Wir können allgemeines Verständnis für diese anormale Situation erkennen. Es gibt immer jemanden, der sich über Restriktionen und Einschränkungen beschwert, aber wenn man die Gesundheit und das Leben in Betracht zieht – nichts anderes zählt und Einschränkungen müssen akzeptiert werden. Bislang gab es nicht viele, die von der Polizei wegen Gesetzesverstößen mit einer Geldstrafe belegt werden mussten. Dank ihr haben wir bisher nur einen Fall von bestätigter Infektion hier in Szamotuły Poviat. Diese energischen Schritte, die von Polen und auch hier in Szamotuły unternommen wurden, geben Hoffnung, dass wir das Coronavirus erfolgreich bekämpfen werden, und das wünschen wir auch unseren deutschen Freunden.

Aus Tielt antwortete Céline D'HULST:

Es gibt in Tielt einen Krisenstab mit dem Bürgermeister, den Stellvertretern, dem Generaldirektor und dem Arbeitgeber der Prävention. Sie treffen sich täglich zu einer Sitzung, um die aktuelle Situation zu verfolgen. Es bestehen gute Kontakte zwischen allen Dienststellen. 

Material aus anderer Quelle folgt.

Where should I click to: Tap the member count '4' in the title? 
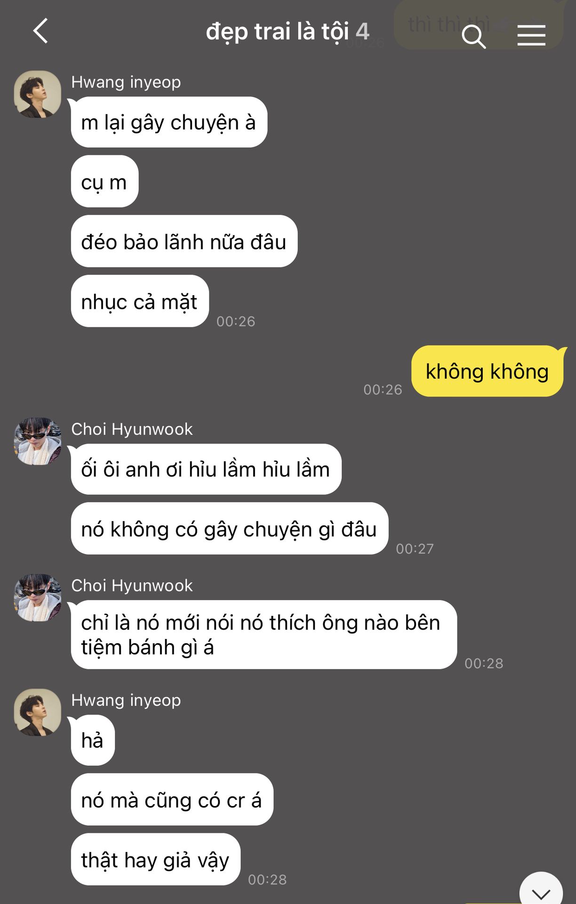pyautogui.click(x=362, y=32)
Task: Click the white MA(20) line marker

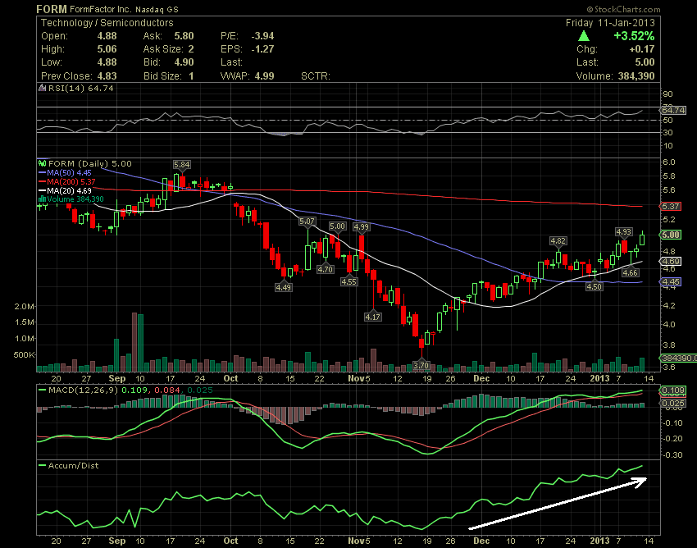Action: point(42,190)
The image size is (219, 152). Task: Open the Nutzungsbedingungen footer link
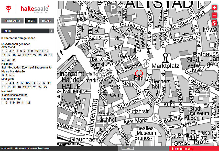[39, 148]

Wir haben einen Infopunkt Corona eingerichtet: per E-Mail und per Telefon. Die Bürgerinnen und Bürger können in der Woche zwischen 8 und 18 Uhr und am Samstag zwischen 8 und 13 Uhr anrufen. 
Wir helfen ihnen auf diese Weise:

  • zuhören, wenn sie traurig oder wütend sind.
  • die Maßnahmen im Zusammenhang mit der Corona-Krise erklären
  • Wir haben zudem 40 Freiwillige, die Menschen beim Einkaufen helfen

Zu Beginn der Krise legten wir jeder Familie in Tielt ein Flugblatt mit der Zentralnummer und mit den Corona-Maßnahmen in den Briefkasten. In der Zwischenzeit kommunizierten wir per Facebook und Website, auch per Newsletter. Und jetzt gibt es ein Corona-Stadtmagazin, das in jeden Briefkasten geliefert wird. 

Es gibt Vereine, die der Bevölkerung Hilfe anbieten sowie zahlreiche einzelne Bürger, die sich freiwillig für die Menschen in der Gemeinde engagieren. 

Wir haben den Eindruck, dass die Einschränkungen gut befolgt werden. Unsere Polizisten leisten viel Arbeit, um die Menschen zu warnen. Sie müssen nicht viel Geldstrafen verhängen.